4

I am building a model to allow reporting on two seperate datasets, for this example we'l say a Students dataset & a Staff dataset.

The datasets are pretty seperate and the only real link between the two is Date, so from a model perspective, there is a Students star schema & a Staff Star Schema.

The data displayed is snapshot type data, answering questions like: - For a selected date, show all active employees - for a selected date, show all enrolled students

This means that when a single date is selected, the model then finds all employees where the selected date falls within the employment start & end date , and finds all students where the selected date falls within the enrolled start & end date.

This means i had to make a decision, how to return the correct data from each schema with a single date dimension.

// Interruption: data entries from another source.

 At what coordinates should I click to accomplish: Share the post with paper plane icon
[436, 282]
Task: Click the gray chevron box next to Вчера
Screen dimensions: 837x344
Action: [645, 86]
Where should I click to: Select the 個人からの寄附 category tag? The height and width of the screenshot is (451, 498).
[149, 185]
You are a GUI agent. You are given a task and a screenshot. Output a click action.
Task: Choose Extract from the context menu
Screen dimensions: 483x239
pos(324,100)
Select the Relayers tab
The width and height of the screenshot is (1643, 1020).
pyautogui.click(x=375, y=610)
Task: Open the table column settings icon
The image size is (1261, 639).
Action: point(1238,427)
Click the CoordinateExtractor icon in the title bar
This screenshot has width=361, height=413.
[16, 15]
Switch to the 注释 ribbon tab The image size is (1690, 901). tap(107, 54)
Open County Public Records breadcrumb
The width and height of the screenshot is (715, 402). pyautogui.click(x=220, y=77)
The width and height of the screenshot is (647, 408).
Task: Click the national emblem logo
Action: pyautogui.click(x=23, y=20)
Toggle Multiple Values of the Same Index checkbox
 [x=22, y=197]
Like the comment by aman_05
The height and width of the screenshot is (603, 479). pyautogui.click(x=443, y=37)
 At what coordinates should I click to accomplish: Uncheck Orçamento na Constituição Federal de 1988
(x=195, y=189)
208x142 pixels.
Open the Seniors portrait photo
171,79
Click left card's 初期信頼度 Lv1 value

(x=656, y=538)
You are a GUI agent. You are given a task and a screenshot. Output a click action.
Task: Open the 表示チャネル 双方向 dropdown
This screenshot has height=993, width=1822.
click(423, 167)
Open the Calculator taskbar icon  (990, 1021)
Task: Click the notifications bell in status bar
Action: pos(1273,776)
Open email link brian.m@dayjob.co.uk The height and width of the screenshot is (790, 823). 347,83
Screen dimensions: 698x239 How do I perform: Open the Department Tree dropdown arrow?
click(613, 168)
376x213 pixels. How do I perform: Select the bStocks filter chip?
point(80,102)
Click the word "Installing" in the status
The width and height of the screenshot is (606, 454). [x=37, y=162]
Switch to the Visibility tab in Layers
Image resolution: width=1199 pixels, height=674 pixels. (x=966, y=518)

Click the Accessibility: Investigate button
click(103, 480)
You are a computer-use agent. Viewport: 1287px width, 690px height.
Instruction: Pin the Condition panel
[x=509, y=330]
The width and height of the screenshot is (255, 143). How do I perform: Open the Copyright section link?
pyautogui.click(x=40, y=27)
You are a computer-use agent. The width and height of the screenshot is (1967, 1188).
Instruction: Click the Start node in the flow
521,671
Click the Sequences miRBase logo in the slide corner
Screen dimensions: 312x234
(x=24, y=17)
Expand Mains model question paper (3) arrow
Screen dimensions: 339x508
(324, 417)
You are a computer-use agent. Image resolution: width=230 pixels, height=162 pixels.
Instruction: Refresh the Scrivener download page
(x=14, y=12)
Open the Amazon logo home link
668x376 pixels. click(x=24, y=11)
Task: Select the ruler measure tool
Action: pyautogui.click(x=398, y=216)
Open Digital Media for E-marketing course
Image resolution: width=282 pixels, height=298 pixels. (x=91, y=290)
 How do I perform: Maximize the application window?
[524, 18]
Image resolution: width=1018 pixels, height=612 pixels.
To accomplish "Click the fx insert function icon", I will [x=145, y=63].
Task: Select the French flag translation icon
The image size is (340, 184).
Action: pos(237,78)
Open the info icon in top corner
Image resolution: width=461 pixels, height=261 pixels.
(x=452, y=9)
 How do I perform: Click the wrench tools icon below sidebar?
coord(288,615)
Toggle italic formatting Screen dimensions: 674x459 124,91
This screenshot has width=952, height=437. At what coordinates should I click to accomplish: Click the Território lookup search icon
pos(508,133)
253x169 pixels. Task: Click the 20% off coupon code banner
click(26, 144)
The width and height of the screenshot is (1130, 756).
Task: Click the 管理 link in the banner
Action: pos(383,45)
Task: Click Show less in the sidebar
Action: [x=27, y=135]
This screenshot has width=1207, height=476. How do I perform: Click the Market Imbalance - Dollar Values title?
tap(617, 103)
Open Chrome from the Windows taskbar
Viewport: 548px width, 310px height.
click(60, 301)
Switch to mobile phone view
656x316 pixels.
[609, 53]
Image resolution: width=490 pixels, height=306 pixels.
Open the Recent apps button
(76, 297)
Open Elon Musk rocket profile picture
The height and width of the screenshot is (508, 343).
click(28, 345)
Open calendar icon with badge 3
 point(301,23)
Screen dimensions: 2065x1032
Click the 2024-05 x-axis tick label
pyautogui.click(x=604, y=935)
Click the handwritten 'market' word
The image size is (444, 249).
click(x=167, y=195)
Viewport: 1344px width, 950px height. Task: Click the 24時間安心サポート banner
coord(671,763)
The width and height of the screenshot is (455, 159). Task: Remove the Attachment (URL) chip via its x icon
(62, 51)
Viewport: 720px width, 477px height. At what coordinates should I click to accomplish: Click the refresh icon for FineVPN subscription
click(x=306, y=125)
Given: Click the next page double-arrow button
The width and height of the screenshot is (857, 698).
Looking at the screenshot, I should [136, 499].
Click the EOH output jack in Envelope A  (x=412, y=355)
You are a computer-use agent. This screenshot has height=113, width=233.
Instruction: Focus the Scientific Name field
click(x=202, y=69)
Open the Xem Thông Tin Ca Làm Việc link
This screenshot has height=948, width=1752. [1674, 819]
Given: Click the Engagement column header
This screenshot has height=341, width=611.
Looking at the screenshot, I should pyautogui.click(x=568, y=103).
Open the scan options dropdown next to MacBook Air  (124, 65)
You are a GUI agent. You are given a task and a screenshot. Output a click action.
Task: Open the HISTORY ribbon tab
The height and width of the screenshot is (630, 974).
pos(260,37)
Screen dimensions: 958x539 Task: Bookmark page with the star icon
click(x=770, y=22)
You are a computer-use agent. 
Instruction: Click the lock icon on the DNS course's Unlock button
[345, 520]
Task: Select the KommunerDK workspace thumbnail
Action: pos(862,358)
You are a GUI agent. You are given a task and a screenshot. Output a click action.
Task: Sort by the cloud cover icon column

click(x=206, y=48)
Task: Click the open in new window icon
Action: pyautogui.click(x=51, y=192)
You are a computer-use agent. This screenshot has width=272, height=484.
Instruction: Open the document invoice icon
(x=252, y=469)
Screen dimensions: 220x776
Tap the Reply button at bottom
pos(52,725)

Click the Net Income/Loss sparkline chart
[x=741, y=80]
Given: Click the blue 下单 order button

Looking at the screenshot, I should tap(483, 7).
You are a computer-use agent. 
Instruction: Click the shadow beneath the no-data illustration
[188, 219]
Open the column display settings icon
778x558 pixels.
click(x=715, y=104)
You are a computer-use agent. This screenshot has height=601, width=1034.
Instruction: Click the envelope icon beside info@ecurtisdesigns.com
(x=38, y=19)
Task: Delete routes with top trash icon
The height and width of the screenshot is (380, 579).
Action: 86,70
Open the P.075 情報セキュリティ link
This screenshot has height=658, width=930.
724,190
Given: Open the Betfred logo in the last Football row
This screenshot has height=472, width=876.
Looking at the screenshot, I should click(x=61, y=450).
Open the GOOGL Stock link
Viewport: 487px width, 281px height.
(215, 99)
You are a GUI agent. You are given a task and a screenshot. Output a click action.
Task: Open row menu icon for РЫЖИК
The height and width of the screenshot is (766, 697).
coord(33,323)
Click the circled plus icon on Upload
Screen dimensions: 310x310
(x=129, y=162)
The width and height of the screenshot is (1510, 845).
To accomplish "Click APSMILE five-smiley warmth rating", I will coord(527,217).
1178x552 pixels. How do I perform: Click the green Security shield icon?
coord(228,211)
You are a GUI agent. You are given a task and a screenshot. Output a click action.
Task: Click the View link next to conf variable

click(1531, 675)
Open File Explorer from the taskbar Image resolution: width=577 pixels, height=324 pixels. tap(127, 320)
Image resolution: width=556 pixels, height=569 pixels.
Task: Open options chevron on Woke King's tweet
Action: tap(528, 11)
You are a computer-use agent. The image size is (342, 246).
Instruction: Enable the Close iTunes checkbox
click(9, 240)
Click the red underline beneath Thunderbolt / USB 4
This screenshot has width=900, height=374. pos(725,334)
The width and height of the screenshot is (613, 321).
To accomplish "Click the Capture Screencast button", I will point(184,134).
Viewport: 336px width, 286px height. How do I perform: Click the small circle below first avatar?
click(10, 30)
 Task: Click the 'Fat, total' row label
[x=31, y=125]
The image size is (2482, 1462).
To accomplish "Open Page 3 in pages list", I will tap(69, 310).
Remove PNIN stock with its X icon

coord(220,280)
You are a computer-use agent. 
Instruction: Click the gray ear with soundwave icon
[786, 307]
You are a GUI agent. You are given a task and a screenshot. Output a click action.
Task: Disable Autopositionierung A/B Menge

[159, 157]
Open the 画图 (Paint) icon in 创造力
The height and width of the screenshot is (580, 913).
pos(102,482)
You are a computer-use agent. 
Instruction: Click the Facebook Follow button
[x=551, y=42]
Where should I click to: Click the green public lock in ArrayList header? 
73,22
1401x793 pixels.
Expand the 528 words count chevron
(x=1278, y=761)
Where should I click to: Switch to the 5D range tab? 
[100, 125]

Creating a relationship would not work as relationships in Tabular dont allow "between" type queries, so i instead have one unrelated Date Dimension and the Dax for each model finds applicable rows.

The problem is that its not the most performant. for perhaps 50k rows, adding a measure can take 5-10 seconds.

Im asking if there is a better way to either write the queries, or alter the model to still let me do "between" style queries but give better performance.

Below is an example of a dax query to return all students that were enrolled on a particular date.

Thanks for any advice.

All Enrolled Students:=IF (
HASONEVALUE ( 'Date'[Date] ),
CALCULATE (
    DISTINCTCOUNT ( 'Students'[StudentID] ),
    FILTER (
        'Students',
        'Students'[StudentStartDateID] <= MIN ( 'Date'[DateID] )
            && 'Students'[StudentEndDateID] >= MAX ( 'Date'[DateID] )
    )
),
BLANK ())
JD_Sudz
  • 194
  • 1
  • 12
  • In order to see if it is possible you have to add a [MCVE](http://stackoverflow.com/help/mcve), tables with sample data could be useful. – alejandro zuleta Sep 09 '16 at 15:51

2 Answers2

1

Unrelated or "disconnected" tables are good for powering slicers, timelines, and filters in certain situations. As you said in your question, you have two optimization options: Re-structure your data set or optimize the existing measure syntax.

Re-Structure Dataset

Duplicate each row for every day between start and end dates with a column for that iterated date. This can be done a handful of ways depending on how you get your dataset, but could be tedious. Then, relate your tables on this iterated date and use the relation to filter from DATE to FACT. If this is a recurring report and/or you are using SQL to pull the data, this might be worth it to make use of PowerPivot's relational calculation power.

Optimize DAX statement

If this is a one-off request or the dataset would be too tedious to duplicate out by day, then stick with the disconnected table approach and clean up the measure syntax. Since you have already included the MIN() and MAX() functions and your CALCULATE() is returning DISTINCTCOUNT(), the conditional HASONEVALUE() function is unnecessary. I ran this in a simulated environment and had good results, but that can vary with computer performance and dataset size. See below for cleaned syntax.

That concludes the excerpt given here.